In the world of biblical studies, your first respondent is correct in mentioning Witherington and Hays (although they are often read by different audiences). Hays wrote one of the most important works in biblical studies of the past 50 years. And the work he has done may well help to heal the rift between biblical studies and theology caused by the Enlightenment-era division of the theological curriculum.

Speaking of Hauerwas, in the area of theological ethics, we shouldn't forget Hauerwas' older contemporary Paul Ramsey. Ramsey was hugely influential in the mid-20th century and remains an essential figure when discussing Christian ethics in Niebuhrian America.

In the Methodist world, I think we'll look back on the last 25 year of the 20th century as crucial in beginning to develop an intellectually serious aspect to the Wesleyan tradition that can contribute to the church catholic. (Part of that is owed to Outler, Frank Baker, and others, of course.) And right now I think Randy Maddox and Ken Collins are doing as much as anybody to provide us with a theological account of Wesleyan thought that will sustain ongoing work for the foreseeable future. I tend to think Maddox is the more theologically creative of the two, but then again, Maddox is one of my chief influences and a direct teacher of mine. Asbury folk might say otherwise!

To be continued...

8:29 PM, December 05, 2009  
Blogger Andrew C. Thompson said...

... I think I ran over the character limit. Here's a conclusion -

Historical:
One side project I've been working on lately is a projected reading list for a course on the Anglican theological background of Wesleyan Methodism. I'd love to teach a course like that someday. I would include both people John Wesley read as well as people who were very influential in shaping the Anglican theological tradition that shaped Wesley (even if he didn't directly read them).

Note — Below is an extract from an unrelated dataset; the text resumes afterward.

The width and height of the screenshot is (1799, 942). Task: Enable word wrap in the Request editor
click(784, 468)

In that list, I would definitely include Cranmer, as you mention. Staying in the 16th century, Richard Hooker has to be included, of course. In the 17th century, I think the two most important figures are probably Jeremy Taylor (in the area of holy living) and Anthony Horneck (for the historical and theological underpinning for religious societies). An 18th century figure that would have to be included is William Law, whose early influence on Wesley remained important even if Wesley broke with him when he made his mid-1730s mystical turn. There are other significant figures, both I think those are some of the most important ones.

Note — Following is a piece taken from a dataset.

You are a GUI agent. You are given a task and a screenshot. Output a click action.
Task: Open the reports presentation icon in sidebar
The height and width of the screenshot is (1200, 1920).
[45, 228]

Part of the reason I'm interested in a project like that is the continuing need to develop a coherent Wesleyan ecclesiology. Grounding the Wesleyan movement in its larger Anglican milieu is helpful both to understanding Methodism and to placing it in an ecumenical context.

Peace,
Andrew

8:29 PM, December 05, 2009  
Blogger Daniel McLain Hixon said...

Andrew,

A couple of points. My first respondent up there is actually my brother who is studying at Duke Divinity right now - I think you two should meet sometime.

Thanks for the in-depth post - I've been introduced to a name or two that I'll have to read up on. And I agree with what you said on Abraham - the Canonical Theism project has actually involved a few of my SMU profs and I thought the proposals of the book were fascinating; I think rather similar to Tom Oden's work, though using slightly different criteria (they look for formal canons while he looked for consensus that might be formalized in a canon).

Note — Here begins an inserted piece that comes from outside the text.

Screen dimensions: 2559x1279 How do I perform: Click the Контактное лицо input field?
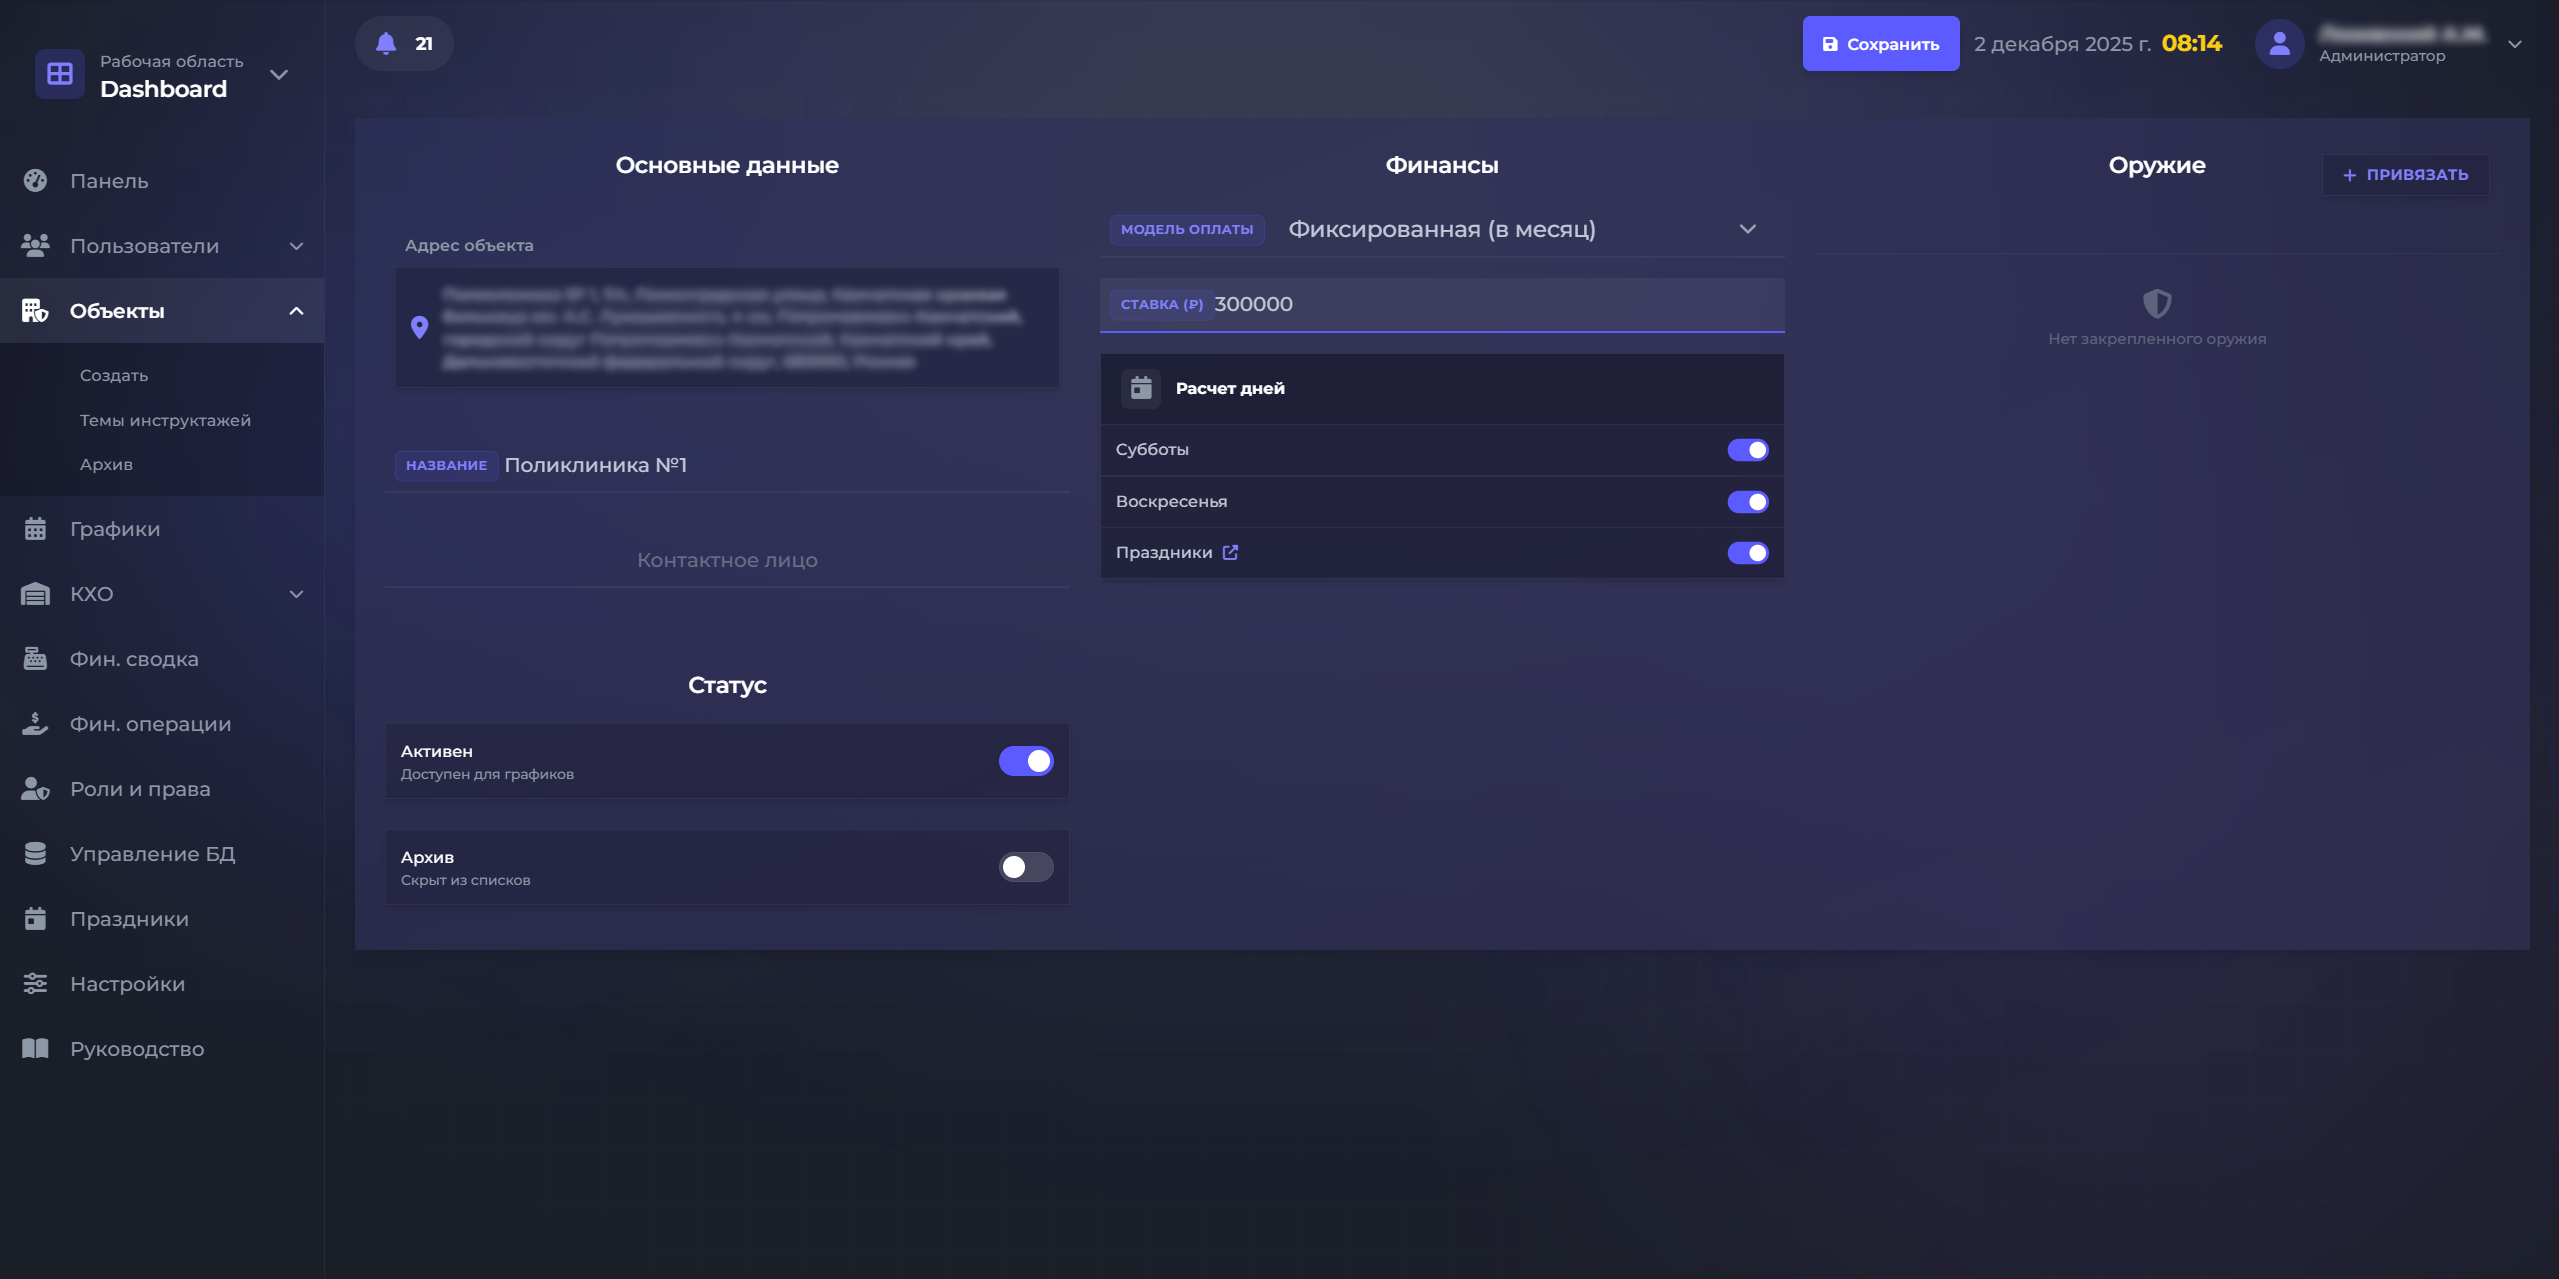(x=727, y=560)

I also am excited about your Anglican background to Wesleyanism project. I've got William Law and Jeremy Taylor and some others sitting on my self right now and I think the UM Church could do alot worse than studying the Anglican divines. I've been working on a little project to render Wesley's Sunday Service Book into a contemporary language/format to make the jewel of the Anglican traditon (as edited by John Wesley) more accessible to UM Christians today, though if I can't get it published, I may just put it on here as a PDF or something.